Whatever you need pruned in your life, in you, the Master Gardener knows what you need and how to guide you there. I have been slowly opening and becoming receptive to following practices to meditate, to face the day, to be open to the hurt. Letting go in such Contemplative practices of praying without words, just sitting with God, with practices as centering prayer and lectio divina of the daily Scriptures and mindfulness (all prayer is good) daily, following my heart in playing piano and writing, dancing, deepening my connection with Nature, with photography, journaling, exercising and my dog and I training for and doing Pet Pals https://petpalscedarvalley.org/. As I have opened, like the lilac blooms, the Gardener moves in my heart. In the stillness, there are answers through listening.

In John 15:1-17 Jesus says, “I am the true vine, and my Father is the Gardener. He cuts off every branch in me that bears no fruit, while every branch that does bear fruit, he prunes so that it will be even more fruitful. With each “pruning” I learn more about the wonder of being present, rusting the process, not determining the result. Let it come. Wonder.

■ Data below

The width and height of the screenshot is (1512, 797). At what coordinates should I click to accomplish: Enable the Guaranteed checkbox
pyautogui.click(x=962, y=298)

■ Directions
Answer the following questions using the passage on spiritual pruning.
(a) Which chapter and verses of John does the passage cite?
(b) In the quoted words of Jesus, who is the Gardener?
(c) What does the writer train for and do together with the dog?

■ Exercise answer
(a) John 15:1-17
(b) The Father ("my Father is the Gardener")
(c) Pet Pals